The update came as the John Lewis Partnership reported revenue of £4.8bn in the half-year to July 27 2019. That’s 1.4% down on the same time last year. Losses before tax, one-off costs and accounting standard changes came in at £25.9m, down from a profit of £0.8m last year. Pre-tax profits after exceptional income and accounting changes came in at £191.5m from £6m a year earlier.

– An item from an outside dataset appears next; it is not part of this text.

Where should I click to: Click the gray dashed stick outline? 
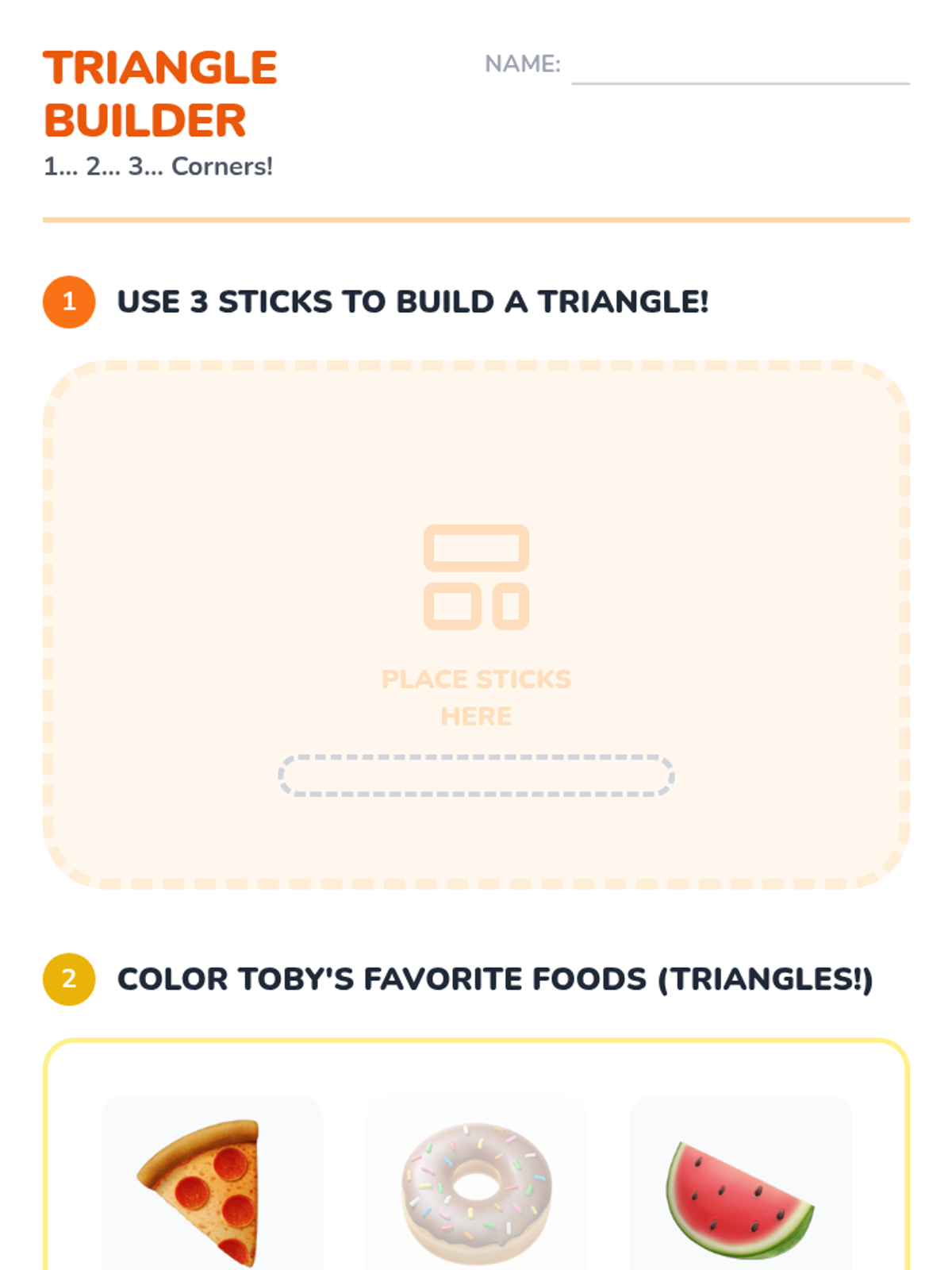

“The redrawing of the UK retail landscape continues apace,” said Sir Charlie Mayfield, chairman of the John Lewis Partnership, which owns department store John Lewis, an Elite retailer in IRUK Top500 research, and Top50 supermarket Waitrose. Mayfield added: “As we continue with our strategy to compete through differentiation, not scale, we have maintained investment in partners and innovation, despite profit pressures and have seen encouraging results in several areas.” John Lewis fashion (own-brand womenswear +5.7%) and beauty (+8.6%) sales grew thanks to investments in redesigning its own brands, offering new advice services and personalised shopping experiences. At Waitrose, online grocery sales were 10.7% ahead of last time, while like-for-like sales across all channels saw a marginal decline. The Waitrose Unwrapped initiative to cut packaging had also given shoppers new ways of buying from it.
The retail group said it expected the effect of any no-deal Brexit to have a “significant” effect that it would not be able to mitigate. “In readiness, we have ensured our financial resilience and taken steps to increase our foreign currency hedging, to build stock where that is sensible, and to improve customs readiness,” it said in today’s half-year report. “However, Brexit continues to weigh on consumer sentiment at a crucial time for the sector as we enter the peak trading period.”
John Lewis shoppers can now return online purchases to Waitrose delivery drivers, while the retailer is also expanding its click and collect network to branches of the Co-op and of Booths. By the end of October, shoppers will be able to pick up goods in 50 branches of the Co-op.
Waitrose aims to treble the size of its online grocery business to £1bn turnover in the next three years. This spring it set out plans to explore automated online fulfilment in partnership with Today Development Partners but today it said it had decided not to continue that relationship but would look to use in-house expertise.
Differentiation through staff
The partnership has so far trained 2,000 members of staff through a Waitrose School of Food and plans to train a further 2,000 as part of its strategy to compete through the service it offers. It is also developing a John Lewis Service Academy and expanding its apprenticeship programme. It has also taken more than 7,500 staff through leadership development. “Partners play an important role in our differentiation strategy and empowering them so that they are able to create more value for our business is a priority,” said Mayfield.
John Lewis is to expand its personal styling services to men, starting at its Oxford Street, London flagship store. In October it will launch a World of Design centre in its Peterborough shop, putting home stylists into its home departments. “We will also explore how shops can become ever more meaningful in our customers’ lives as partner-led services and immersive experiences from both our brands will take centre stage on every floor in a new concept in Southampton from November onwards,” said the partnership in today’s half-year statement.